Misconception

Jul 30, 2010 17:15

Why are we so sensitive to having a complete stranger think badly of us, and why do we have so little control over the emotion?

I just had to queue for twenty minutes to get a ticket to Germany, because the two international ticket queues were so much longer than the twenty domestic ones. So I went to the nearest 'domestic' counter and asked the person behind it if he'd mind opening for international passengers. I've done that twice before and it's been no problem. So he tells me he can sell international tickets, but I can get myself to the back of the international queue, from whom he beckons the woman at the front.
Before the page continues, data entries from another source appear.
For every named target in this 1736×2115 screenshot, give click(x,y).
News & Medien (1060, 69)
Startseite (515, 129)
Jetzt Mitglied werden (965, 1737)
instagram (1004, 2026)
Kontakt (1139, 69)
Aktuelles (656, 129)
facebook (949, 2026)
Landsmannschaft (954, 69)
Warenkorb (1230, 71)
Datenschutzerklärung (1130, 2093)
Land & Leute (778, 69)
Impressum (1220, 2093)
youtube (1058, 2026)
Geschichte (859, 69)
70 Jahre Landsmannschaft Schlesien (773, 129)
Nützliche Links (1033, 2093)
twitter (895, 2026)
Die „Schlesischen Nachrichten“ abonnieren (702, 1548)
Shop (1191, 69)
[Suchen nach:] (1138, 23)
Good for him. Except that I had every intention of beckoning the prior passengers forward, and now this guy thinks I'm just a sneak trying to jump the queue. And I may well never see him again; he makes no difference to my life; and most of all I entirely understand his motive-but still it really really rankles to be sent away like a selfish schoolchild!
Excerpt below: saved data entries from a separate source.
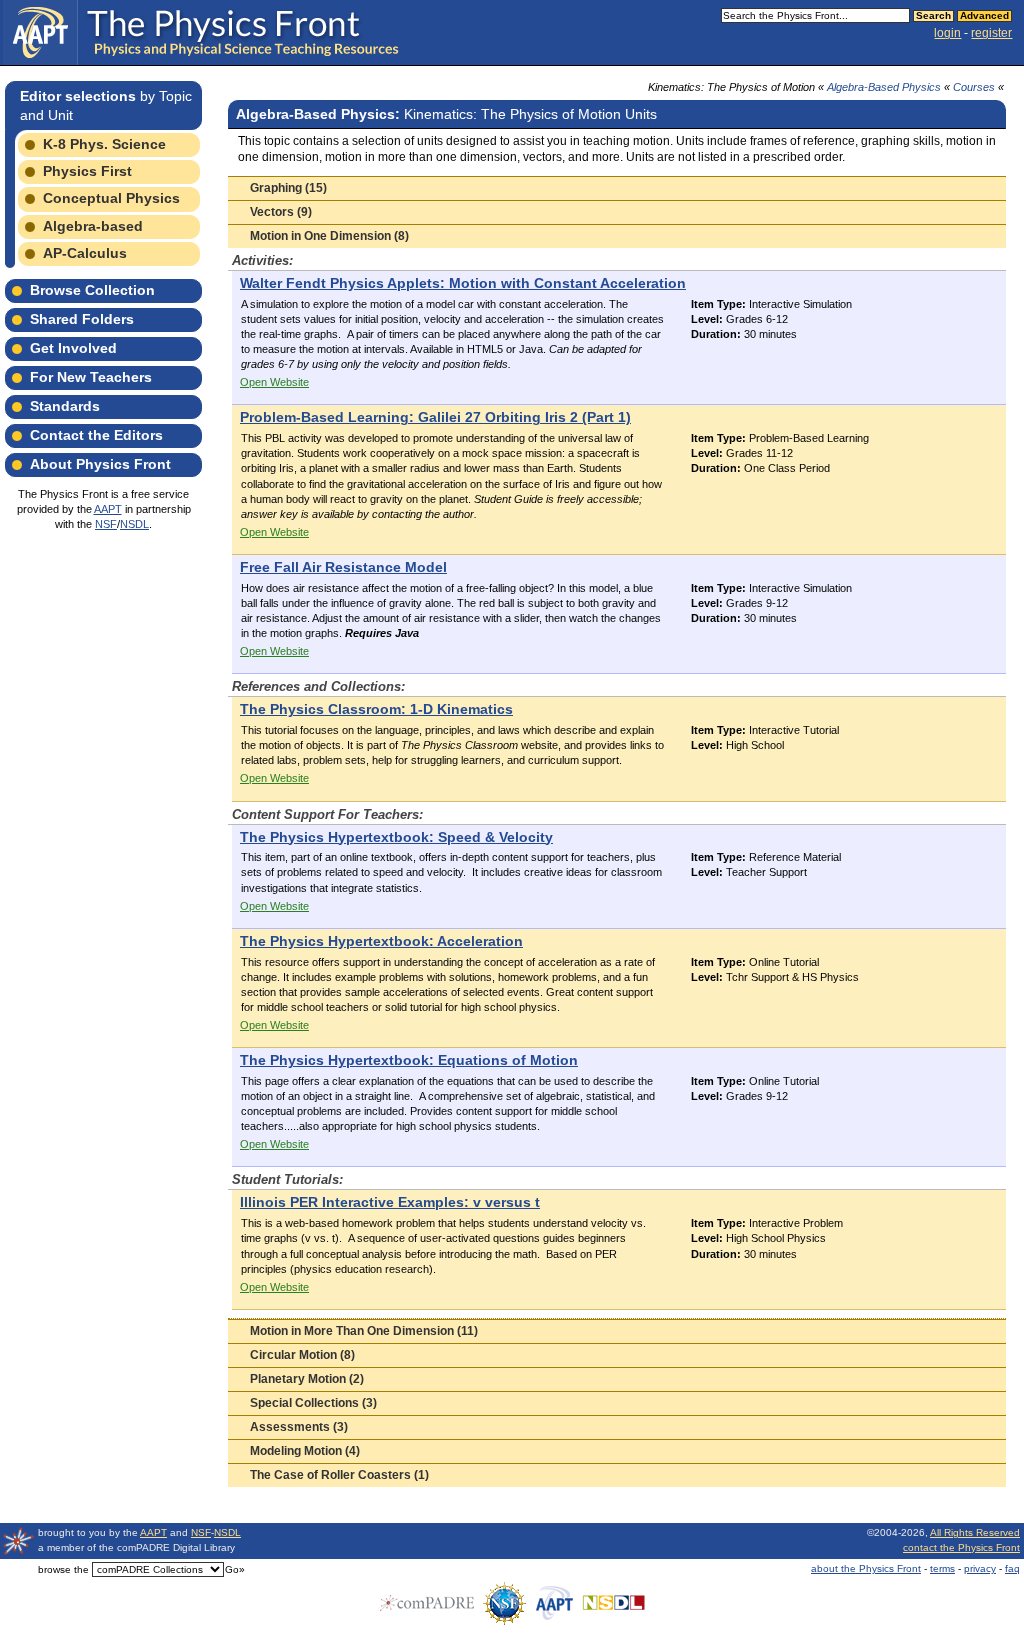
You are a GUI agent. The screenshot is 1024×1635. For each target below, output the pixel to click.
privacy (980, 1568)
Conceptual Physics (111, 198)
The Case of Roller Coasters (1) (339, 1475)
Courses (974, 87)
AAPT (108, 509)
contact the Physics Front (961, 1547)
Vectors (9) (281, 212)
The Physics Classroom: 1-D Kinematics (376, 709)
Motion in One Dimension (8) (329, 236)
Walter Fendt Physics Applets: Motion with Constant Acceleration (463, 283)
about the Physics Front (866, 1568)
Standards (65, 406)
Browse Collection (92, 290)
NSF (106, 524)
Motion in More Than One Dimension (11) (364, 1331)
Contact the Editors (96, 435)
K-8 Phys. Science (104, 144)
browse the (63, 1569)
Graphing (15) (288, 188)
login (947, 33)
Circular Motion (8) (302, 1355)
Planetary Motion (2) (307, 1379)
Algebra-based (93, 226)
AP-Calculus (85, 253)
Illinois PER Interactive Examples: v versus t (390, 1202)
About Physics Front (100, 464)
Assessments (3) (299, 1427)
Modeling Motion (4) (305, 1451)
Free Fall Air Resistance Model (343, 567)
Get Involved (73, 348)
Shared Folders (82, 319)
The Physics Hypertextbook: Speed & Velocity (396, 837)
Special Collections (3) (313, 1403)
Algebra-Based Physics (884, 87)
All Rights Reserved (975, 1532)
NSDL (134, 524)
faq (1012, 1568)
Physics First (87, 171)
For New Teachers (91, 377)
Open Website (274, 382)
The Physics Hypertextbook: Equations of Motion (409, 1060)
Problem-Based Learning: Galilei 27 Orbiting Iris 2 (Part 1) (435, 417)
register (991, 33)
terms (942, 1568)
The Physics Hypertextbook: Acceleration (381, 941)
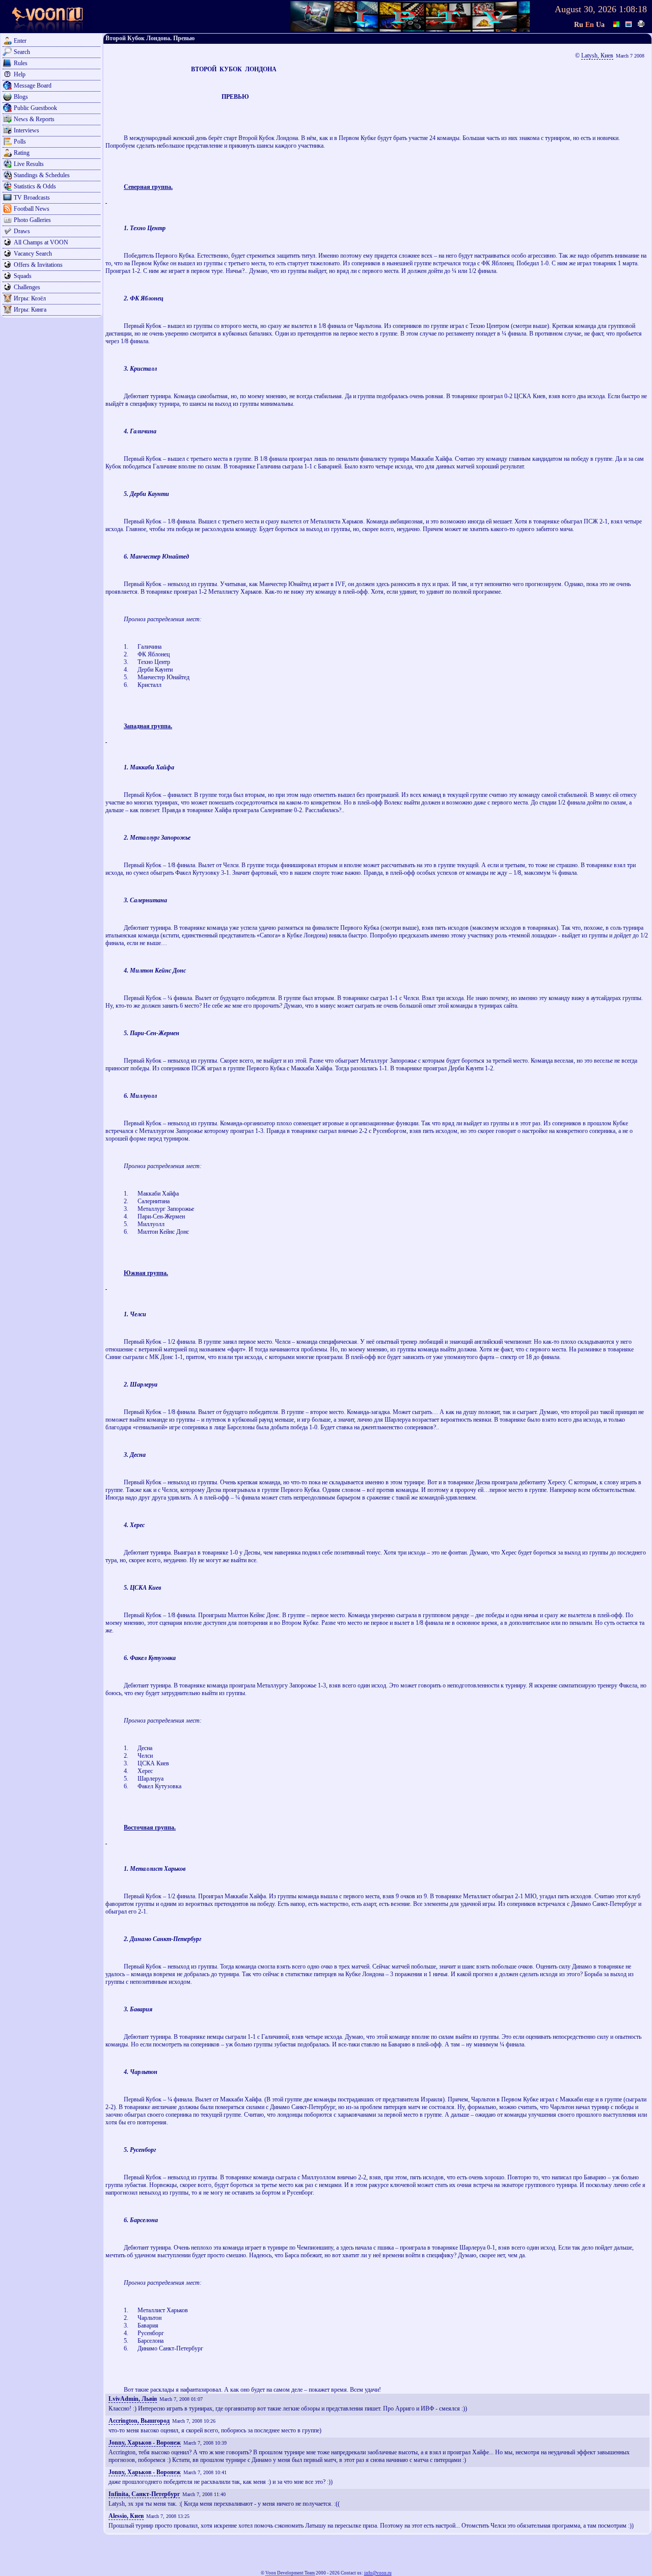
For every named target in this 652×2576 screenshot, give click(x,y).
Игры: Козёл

Turns out I've got enough time to wait in my own queue, buy my ticket, and still have a few minutes spare. And I see that the international queue's still long, and this guy's sign still says "Domestic", so I wander over and ask in the most exquisitely polite German I can muster (ob ich Ihnen höflich vorschlagen darf...) if he'd consider switching over. And he says, "I can see the queue's long." And that's that.

So I conclude that he's an arsehole, his disdain isn't representative anyway, and I don't have to let it bother me. Common sense.

Yet deep in the pit of my chest, my umbrage continues to smoulder, defying all rationality.